Sie haben sich die Berliner Rede des Bundespräsidenten Roman Herzog zur Bildungspolitik auf ihre Art angeeignet und sind dem Wunsch zu engerer Zusammenarbeit der Universitäten mit der Privatwirtschaft „ganz praxisbezogen“ nachgekommen. Maria Bethke grübelt während des Laternenzugs, ob sich Eisdiele oder Reformhaus nicht als Sponsor für die Streikkasse gewinnen ließen. Es werden auch Naturalien angenommen. Ein Baumarkt stiftete die Dachlatten für die Transparente zur heutigen Großdemo in Wiesbaden.

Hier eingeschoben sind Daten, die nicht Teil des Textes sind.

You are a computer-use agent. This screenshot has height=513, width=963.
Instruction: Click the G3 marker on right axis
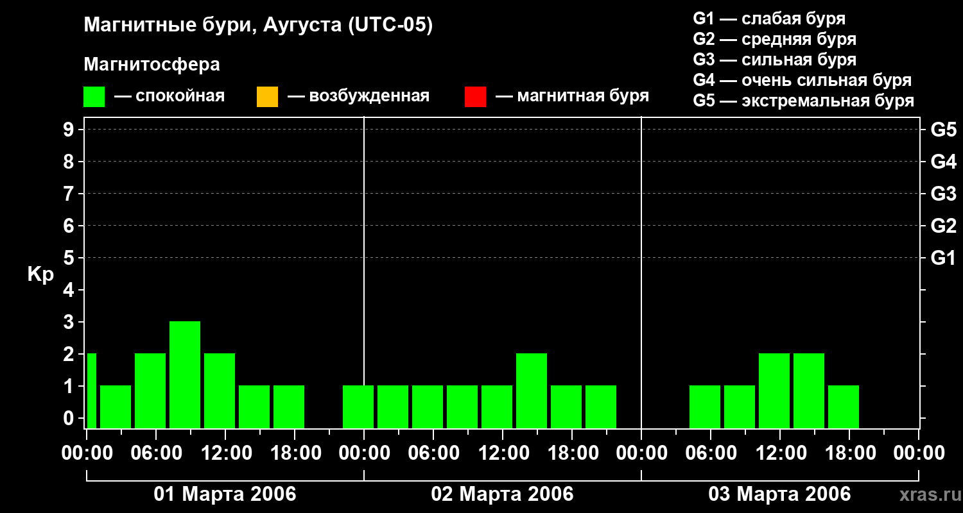[x=944, y=194]
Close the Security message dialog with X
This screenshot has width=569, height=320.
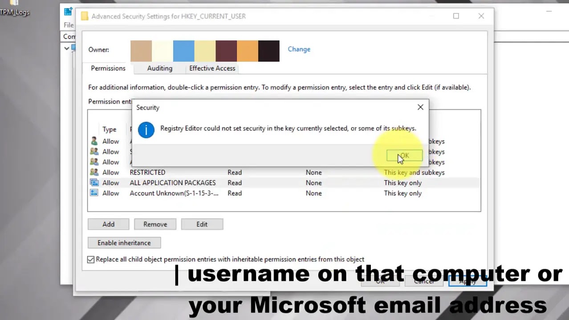(420, 107)
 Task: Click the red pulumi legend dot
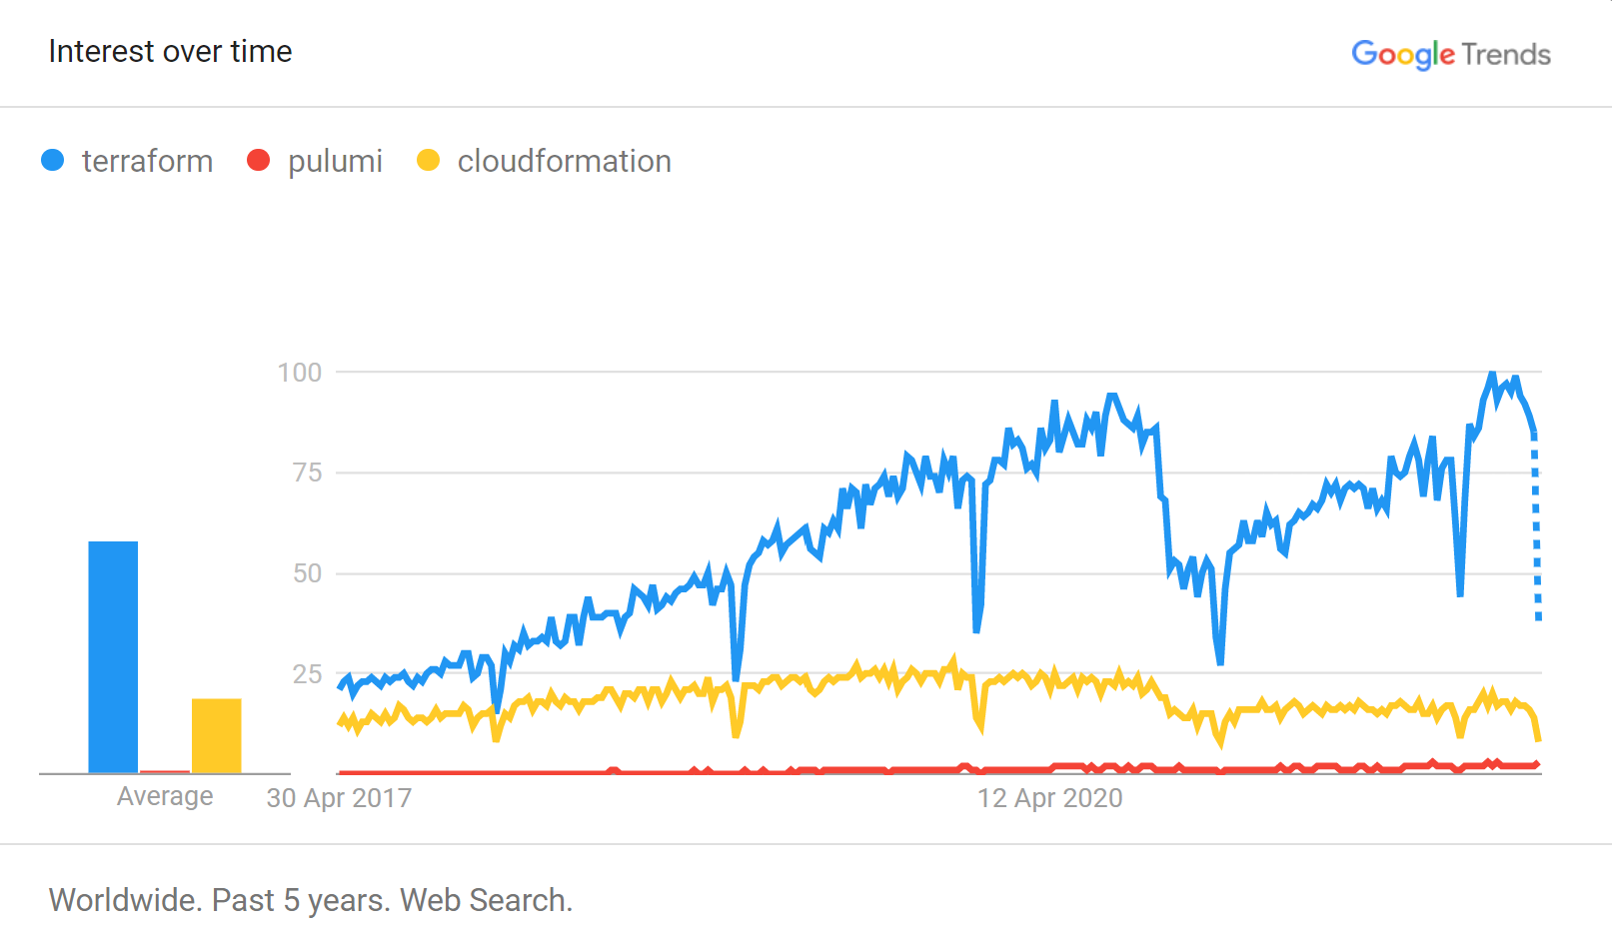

Die drei vom Asta entsprechen außerdem durchaus dem neuen Elitebegriff des Präsidenten. Sie sind nicht auf das Bafög angewiesen. Das, haben sie festgestellt, richtet sich allerdings gegen ihre Hauptforderung, die „Demokratisierung der Universität“: Bafög- Empfänger nämlich haben keine Zeit, in der Studentenvertretung mitzuarbeiten, weil sie den wenigen noch verbliebenen Jobs hinterherjagen müssen.

Die Herzog-Rede ist auch Gegenstand einiger der zahlreichen von Studenten und Professoren angebotenen Alternativveranstaltungen. Im Haus E sind derzeit nicht nur afrikanische Hütten zu sehen und „Die Geister der Kalahari“ zu spüren. Im ersten Stock zerlegt der Gesellschaftswissenschaftler Klaus Fritzsche den Vortrag des Bundespräsidenten mit einer kleinen Gruppe Interessierter Satz für Satz. Die Textanalyse gerät zur Erkenntnis: „Das ist für Eliteuniversitäten und gegen die Chancengleichheit gerichtet.“

Und: „Denen, denen es jetzt schon schlecht geht, wird es noch schlechter gehen.“ Das, merkt Fritzsche maliziös an, würden auch in Zukunft nicht die Professoren, sondern zuerst die Studenten sein, die in der Rede ebensowenig wie die Frauen vorkommen. Nein, auf „vermintes Gelände“ habe sich Herzog nicht gewagt, sondern er liege „im Mainstream bis hin zu den Grünen“. Während Fritzsche oben noch doziert und sich in der Innenstadt der Laternenzug formiert, wird überall in den Universitätsgebäuden gewerkelt.

Lackgeruch zieht durch den Treppenflur von Haus E. Studentinnen sprühen Ordnerbinden und Transparente. Die Erstsemster sind besonders eifrig. Sie hatten den Streik vor zwei Wochen ausgelöst, als sie sich weigerten – wie in den vergangenen Jahren üblich geworden –, die Hörsäle zu verlassen, um Platz für die älteren Semester zu schaffen.

Die Chemiker und Physiker experimentieren an diesem Abend mit Licht und verwandeln ihr Gebäude durch Ein- und Ausschalten der Lampen zum Riesentransparent. Alle Fenster sind dunkel bis auf jene, die ein großes SOS bilden. Zwischen den weitverstreuten Gebäuden am Rande des Stadtwaldes irrt währenddessen ein Zweitsemester durch die Dunkelheit: „Wird hier immer noch gestreikt? Ich muß doch meine Hausarbeit abgeben!“

Die Kommilitonin landet schließlich unverrichteter Dinge und ganz gegen ihren Willen in dem Laternenzug, der die Busse, „Auch das noch!“, auf dem Innenstadtring blockiert.

Am Ende wird dann, „Rabimmel, rabum!“, bekanntgegeben, daß auch die Vollversammlung der Marburger Philipps-Universität den Streik beschlossen hat. Die Kölner Pädagogische Hochschule und einige Fachhochschulen, so Ralph Wildner, „überlegen noch“. In der Frankfurter Universität wird morgen abgestimmt. Dort outete sich bereits gestern die Juristische Fakultät, die in Gießen und Marburg nicht mitstreikt, als Spitze der Bewegung.

StudentInnen und ProfessorInnen richteten scharfe Angriffe gegen ihren Universitätspräsidenten Werner Meißner und warfen ihm Opportunismus vor. Zur Demonstration gegen die derzeitige Bildungspolitik, Motto: Bildungsfighter statt Eurofighter“. Heute werden in der hessischen Landeshauptstadt Wiesbaden 30.000 Menschen erwartet.